REQUIRED WORK
Your answer must match the material exactly, line for line.

====================

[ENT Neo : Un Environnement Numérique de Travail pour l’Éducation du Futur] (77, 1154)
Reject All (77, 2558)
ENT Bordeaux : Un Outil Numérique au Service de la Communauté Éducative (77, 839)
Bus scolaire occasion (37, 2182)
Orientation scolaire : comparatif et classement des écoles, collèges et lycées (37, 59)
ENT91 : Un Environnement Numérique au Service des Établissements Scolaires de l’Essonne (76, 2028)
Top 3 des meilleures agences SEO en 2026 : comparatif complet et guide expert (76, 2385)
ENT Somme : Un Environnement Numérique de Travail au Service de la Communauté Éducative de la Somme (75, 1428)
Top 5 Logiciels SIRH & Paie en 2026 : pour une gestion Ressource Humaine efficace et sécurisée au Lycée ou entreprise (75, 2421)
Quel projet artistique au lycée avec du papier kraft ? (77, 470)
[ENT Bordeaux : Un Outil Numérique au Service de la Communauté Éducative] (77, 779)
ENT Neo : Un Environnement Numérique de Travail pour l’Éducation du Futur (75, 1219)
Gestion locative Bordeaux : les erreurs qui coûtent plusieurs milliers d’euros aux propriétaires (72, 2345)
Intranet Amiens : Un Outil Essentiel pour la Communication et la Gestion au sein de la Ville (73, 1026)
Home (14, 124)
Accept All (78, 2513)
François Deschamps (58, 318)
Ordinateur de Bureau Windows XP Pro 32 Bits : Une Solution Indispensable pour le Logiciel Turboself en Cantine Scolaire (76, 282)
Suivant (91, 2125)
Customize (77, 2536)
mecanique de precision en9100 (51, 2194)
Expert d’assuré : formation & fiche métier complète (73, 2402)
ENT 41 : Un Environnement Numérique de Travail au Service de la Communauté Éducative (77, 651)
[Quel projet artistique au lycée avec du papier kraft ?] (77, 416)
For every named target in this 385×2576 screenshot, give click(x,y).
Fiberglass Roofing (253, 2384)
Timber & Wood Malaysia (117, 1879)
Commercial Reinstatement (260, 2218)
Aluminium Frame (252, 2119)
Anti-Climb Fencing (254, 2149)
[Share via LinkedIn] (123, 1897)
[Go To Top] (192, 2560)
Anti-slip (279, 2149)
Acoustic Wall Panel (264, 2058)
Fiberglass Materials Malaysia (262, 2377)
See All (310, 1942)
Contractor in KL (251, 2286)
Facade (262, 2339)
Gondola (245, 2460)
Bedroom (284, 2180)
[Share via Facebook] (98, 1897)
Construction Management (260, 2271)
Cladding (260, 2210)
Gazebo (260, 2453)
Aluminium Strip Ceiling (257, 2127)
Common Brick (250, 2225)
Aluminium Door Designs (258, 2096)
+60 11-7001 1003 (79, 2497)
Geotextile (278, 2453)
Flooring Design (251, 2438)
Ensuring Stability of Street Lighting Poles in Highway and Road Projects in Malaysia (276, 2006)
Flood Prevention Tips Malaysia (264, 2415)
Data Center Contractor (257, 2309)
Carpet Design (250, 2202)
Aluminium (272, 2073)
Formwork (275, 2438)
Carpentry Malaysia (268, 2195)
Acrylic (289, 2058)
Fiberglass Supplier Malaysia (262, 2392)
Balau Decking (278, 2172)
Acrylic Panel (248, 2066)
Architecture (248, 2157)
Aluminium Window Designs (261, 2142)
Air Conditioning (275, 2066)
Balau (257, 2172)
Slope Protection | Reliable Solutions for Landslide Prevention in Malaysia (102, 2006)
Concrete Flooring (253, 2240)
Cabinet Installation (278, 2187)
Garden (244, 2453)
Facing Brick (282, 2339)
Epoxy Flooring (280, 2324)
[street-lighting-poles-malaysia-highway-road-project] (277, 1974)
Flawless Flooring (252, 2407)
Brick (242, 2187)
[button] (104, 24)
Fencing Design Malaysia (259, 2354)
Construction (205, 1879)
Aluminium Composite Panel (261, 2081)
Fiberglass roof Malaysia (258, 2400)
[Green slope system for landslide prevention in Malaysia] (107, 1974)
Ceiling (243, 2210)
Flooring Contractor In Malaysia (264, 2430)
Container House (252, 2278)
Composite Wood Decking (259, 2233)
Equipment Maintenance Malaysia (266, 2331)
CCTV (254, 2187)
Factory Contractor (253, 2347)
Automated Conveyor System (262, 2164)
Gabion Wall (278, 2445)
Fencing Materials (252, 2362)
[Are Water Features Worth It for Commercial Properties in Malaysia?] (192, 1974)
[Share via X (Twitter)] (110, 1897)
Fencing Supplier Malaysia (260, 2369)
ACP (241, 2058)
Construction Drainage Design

====================

ANSWER FOR THIS EXERCISE
[ENT Neo : Un Environnement Numérique de Travail pour l’Éducation du Futur] (77, 1154)
Reject All (77, 2558)
ENT Bordeaux : Un Outil Numérique au Service de la Communauté Éducative (77, 839)
Bus scolaire occasion (37, 2182)
Orientation scolaire : comparatif et classement des écoles, collèges et lycées (37, 59)
ENT91 : Un Environnement Numérique au Service des Établissements Scolaires de l’Essonne (76, 2028)
Top 3 des meilleures agences SEO en 2026 : comparatif complet et guide expert (76, 2385)
ENT Somme : Un Environnement Numérique de Travail au Service de la Communauté Éducative de la Somme (75, 1428)
Top 5 Logiciels SIRH & Paie en 2026 : pour une gestion Ressource Humaine efficace et sécurisée au Lycée ou entreprise (75, 2421)
Quel projet artistique au lycée avec du papier kraft ? (77, 470)
[ENT Bordeaux : Un Outil Numérique au Service de la Communauté Éducative] (77, 779)
ENT Neo : Un Environnement Numérique de Travail pour l’Éducation du Futur (75, 1219)
Gestion locative Bordeaux : les erreurs qui coûtent plusieurs milliers d’euros aux propriétaires (72, 2345)
Intranet Amiens : Un Outil Essentiel pour la Communication et la Gestion au sein de la Ville (73, 1026)
Home (14, 124)
Accept All (78, 2513)
François Deschamps (58, 318)
Ordinateur de Bureau Windows XP Pro 32 Bits : Une Solution Indispensable pour le Logiciel Turboself en Cantine Scolaire (76, 282)
Suivant (91, 2125)
Customize (77, 2536)
mecanique de precision en9100 (51, 2194)
Expert d’assuré : formation & fiche métier complète (73, 2402)
ENT 41 : Un Environnement Numérique de Travail au Service de la Communauté Éducative (77, 651)
[Quel projet artistique au lycée avec du papier kraft ?] (77, 416)
For every named target in this 385×2576 screenshot, give click(x,y).
Fiberglass Roofing (253, 2384)
Timber & Wood Malaysia (117, 1879)
Commercial Reinstatement (260, 2218)
Aluminium Frame (252, 2119)
Anti-Climb Fencing (254, 2149)
[Share via LinkedIn] (123, 1897)
[Go To Top] (192, 2560)
Anti-slip (279, 2149)
Acoustic Wall Panel (264, 2058)
Fiberglass Materials Malaysia (262, 2377)
See All (310, 1942)
Contractor in KL (251, 2286)
Facade (262, 2339)
Gondola (245, 2460)
Bedroom (284, 2180)
[Share via Facebook] (98, 1897)
Construction Management (260, 2271)
Cladding (260, 2210)
Gazebo (260, 2453)
Aluminium Strip Ceiling (257, 2127)
Common Brick (250, 2225)
Aluminium Door Designs (258, 2096)
+60 11-7001 1003 (79, 2497)
Geotextile (278, 2453)
Flooring Design (251, 2438)
Ensuring Stability of Street Lighting Poles in Highway and Road Projects in Malaysia (276, 2006)
Flood Prevention Tips Malaysia (264, 2415)
Data Center Contractor (257, 2309)
Carpet Design (250, 2202)
Aluminium (272, 2073)
Formwork (275, 2438)
Carpentry Malaysia (268, 2195)
Acrylic (289, 2058)
Fiberglass Supplier Malaysia (262, 2392)
Balau Decking (278, 2172)
Acrylic Panel (248, 2066)
Architecture (248, 2157)
Aluminium Window Designs (261, 2142)
Air Conditioning (275, 2066)
Balau (257, 2172)
Slope Protection | Reliable Solutions for Landslide Prevention in Malaysia (102, 2006)
Concrete Flooring (253, 2240)
Cabinet Installation (278, 2187)
Garden (244, 2453)
Facing Brick (282, 2339)
Epoxy Flooring (280, 2324)
[street-lighting-poles-malaysia-highway-road-project] (277, 1974)
Flawless Flooring (252, 2407)
Brick (242, 2187)
[button] (104, 24)
Fencing Design Malaysia (259, 2354)
Construction (205, 1879)
Aluminium Composite Panel (261, 2081)
Fiberglass roof Malaysia (258, 2400)
[Green slope system for landslide prevention in Malaysia] (107, 1974)
Ceiling (243, 2210)
Flooring Contractor In Malaysia (264, 2430)
Container House (252, 2278)
Composite Wood Decking (259, 2233)
Equipment Maintenance Malaysia (266, 2331)
CCTV (254, 2187)
Factory Contractor (253, 2347)
Automated Conveyor System (262, 2164)
Gabion Wall (278, 2445)
Fencing Materials (252, 2362)
[Are Water Features Worth It for Commercial Properties in Malaysia?] (192, 1974)
[Share via X (Twitter)] (110, 1897)
Fencing Supplier Malaysia (260, 2369)
ACP (241, 2058)
Construction Drainage Design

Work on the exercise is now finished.